There are a few that have grouper concepts representing both structure and function, and these will be identified. WRT to this particular issue, we have a number of concepts representing congenital structural abnormalities and as HPO is focused on phenotypes and genetic diseases, it would be safe to assume that these would most often be congenital; however, they do not always manifest at birth.
We will be looking to add these concepts as "Structural abnormality of X" for precision for HPO terms that refer to morphology. For those HPO concepts that group both functional and structural abnormalities, they will be left in that form, e.g. HPO - Abnormality of the gastrointestinal tract has subtypes "Abnormal gastrointestinal tract morphology" and "Functional abnormality of the gastrointestinal tract"
Monique van Berkum
Sorry for joining this conversation so late. I agree with Jeremy that if an "abnormality" is only structural it should be specified in the FSN and otherwise "abnormality" means "structural or functional". I also agree with Matt that the modeling will be an interesting problem and that sometimes it looks like Abnormal just means "disease".
For example, with respect to Jim's statement that, "For those HPO concepts that group both functional and structural abnormalities, they will be left in that form, e.g.
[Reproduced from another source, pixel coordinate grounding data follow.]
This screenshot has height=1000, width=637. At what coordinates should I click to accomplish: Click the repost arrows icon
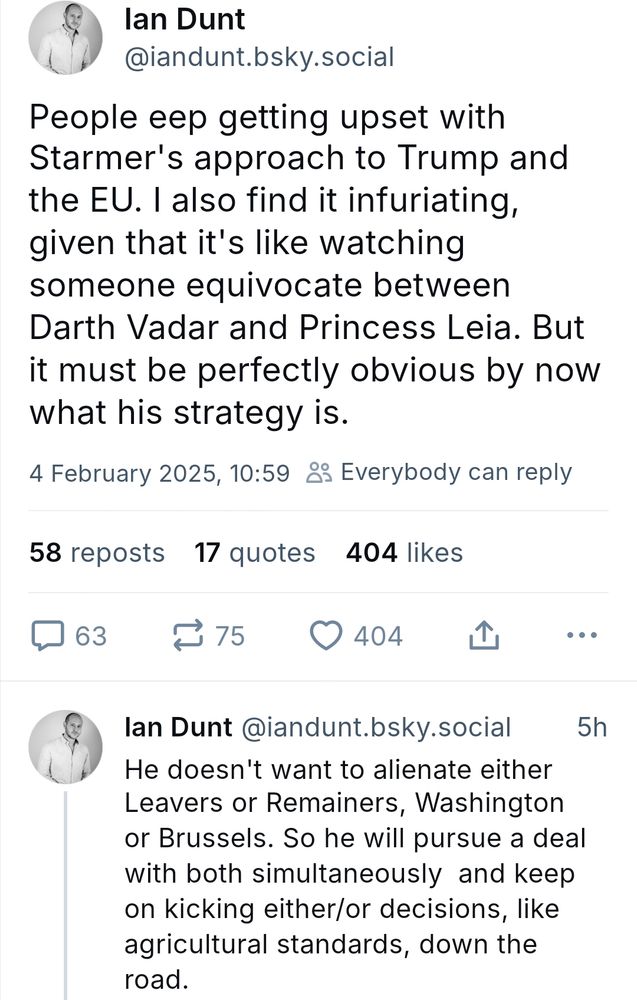point(187,635)
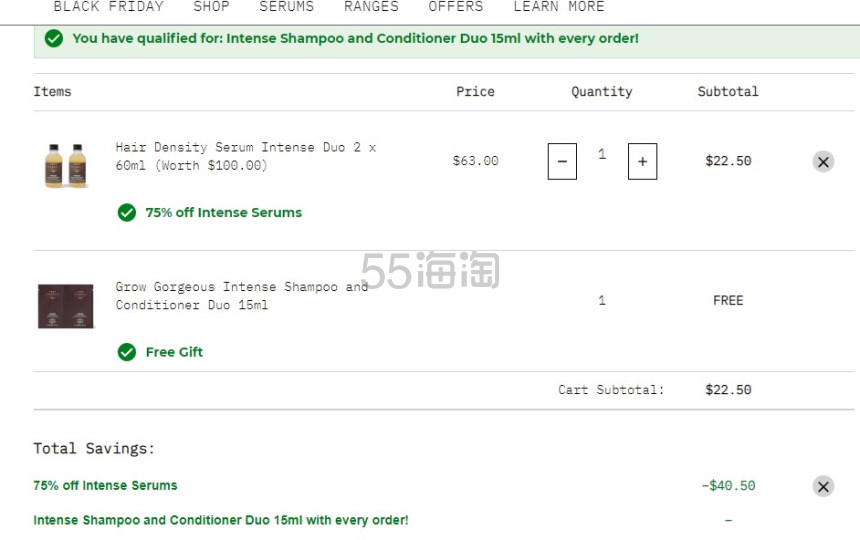The height and width of the screenshot is (540, 860).
Task: Click the Shampoo and Conditioner sachet thumbnail
Action: point(65,306)
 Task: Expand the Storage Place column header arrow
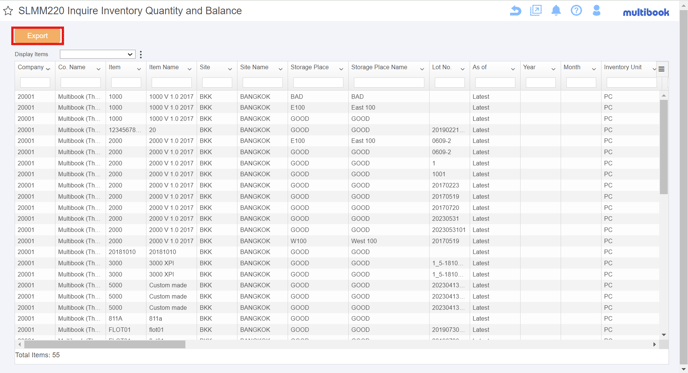click(x=341, y=69)

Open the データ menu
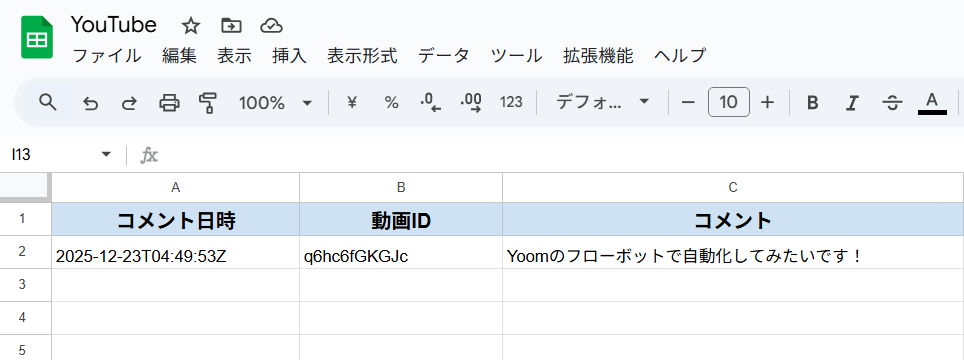click(x=443, y=56)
HPO - Abnormality of the gastrointestinal tract has subtypes "Abnormal gastrointestinal tract morphology" and "Functional abnormality of the gastrointestinal tract":
If we consider the 3 concepts:
Only “Structural abnormality of gastrointestinal tract” can be sufficiently defined in SNOMED (using |Associated morphology|: |Morphologically abnormal structure (morphologic abnormality)|).
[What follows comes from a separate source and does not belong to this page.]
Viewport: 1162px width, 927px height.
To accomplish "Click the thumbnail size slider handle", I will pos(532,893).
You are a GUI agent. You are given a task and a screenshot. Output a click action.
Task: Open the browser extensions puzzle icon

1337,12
How will we sufficiently define Abnormality of X (e.g. gastrointestinal tract)?
How will we sufficiently define Functional abnormality of X (e.g. gastrointestinal tract)?
Interestingly, HPO often equates “Abnormality of X” with “X disease” . For example, in HPO, "Abnormality of the gastrointestinal tract" has synonym Gastrointestinal disease. https://hpo.jax.org/browse/term/HP:0011024.
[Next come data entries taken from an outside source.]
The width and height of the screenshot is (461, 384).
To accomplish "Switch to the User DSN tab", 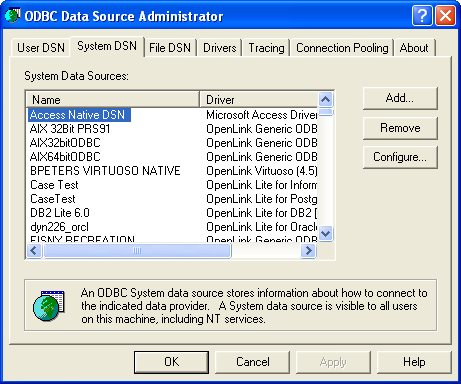I will (x=41, y=48).
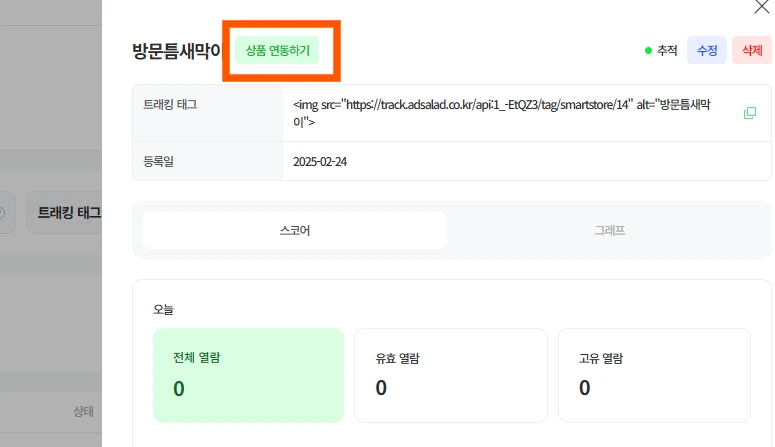Select the 유효 열람 stat card
Viewport: 775px width, 447px height.
pyautogui.click(x=450, y=375)
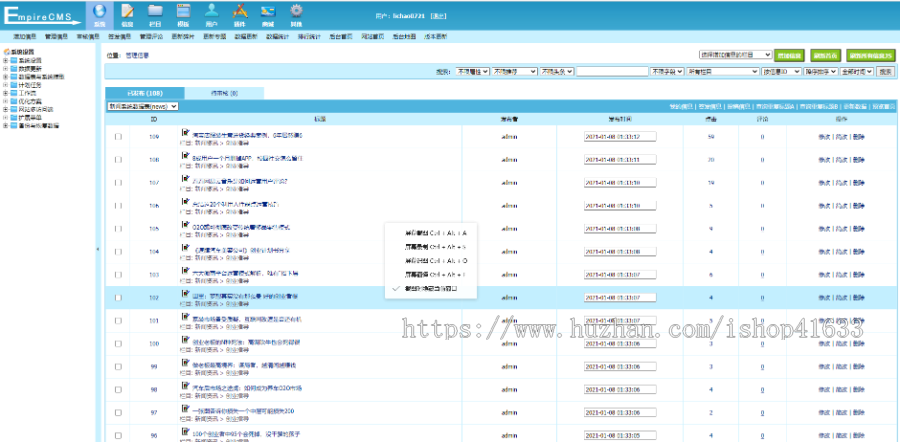Tick the checkbox for row ID 105
The width and height of the screenshot is (900, 442).
[118, 229]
IMO, this won't be easy to resolve. In SNOMED, there is also significant existing overlap between the use of anomaly, abnormality and malformation. See 276654001 |Congenital malformation (disorder)| which has synonyms of Congenital anomaly and Congenital abnormality and is a child of Congenital Disease.
Jim Case
This was in interesting issue when initial testing on models to support the more general Abnormality of X concepts as it exposed issues with other areas of the hierarchy. In these cases there are actually three aspects that need to be considered:
Structural abnormality of X
Functional abnormality of X due to a structural abnrmality
Functional abnormality of X (i.e. functional disorder) in the absence of a structural abnormality.
Currently, SNOMED conflates the last two of these in many cases, but it is clear that they are not the same. While I think it is possible to make the distinction and actually create sufficient defintions for many of these, it will require additional testing, which is out of scope for this issue, which is focused on terming
Jim Case
In the short term, it appears that the group agrees that if the meaning of a concept is a structure abnormality, then the FSN should specify that. For the majority of the HPO concepts in question, it is clear from either the synonyms associated with the terms or the text definition whether the concept refers to a structural abnormality.
While it is recognized that this is not consistently applied to existing content in the International release, the scope of the issues with existing content is outside of this specific discussion topic. It is recognized that clear editorial guidance will be needed to be applied to existing content and a ticket will be raised to develop that guidance and apply it to current content. Modeling of grouping concepts will require additional evaluation and discussion due to the inconsistent representation of functional abnormalities as findings or disorders.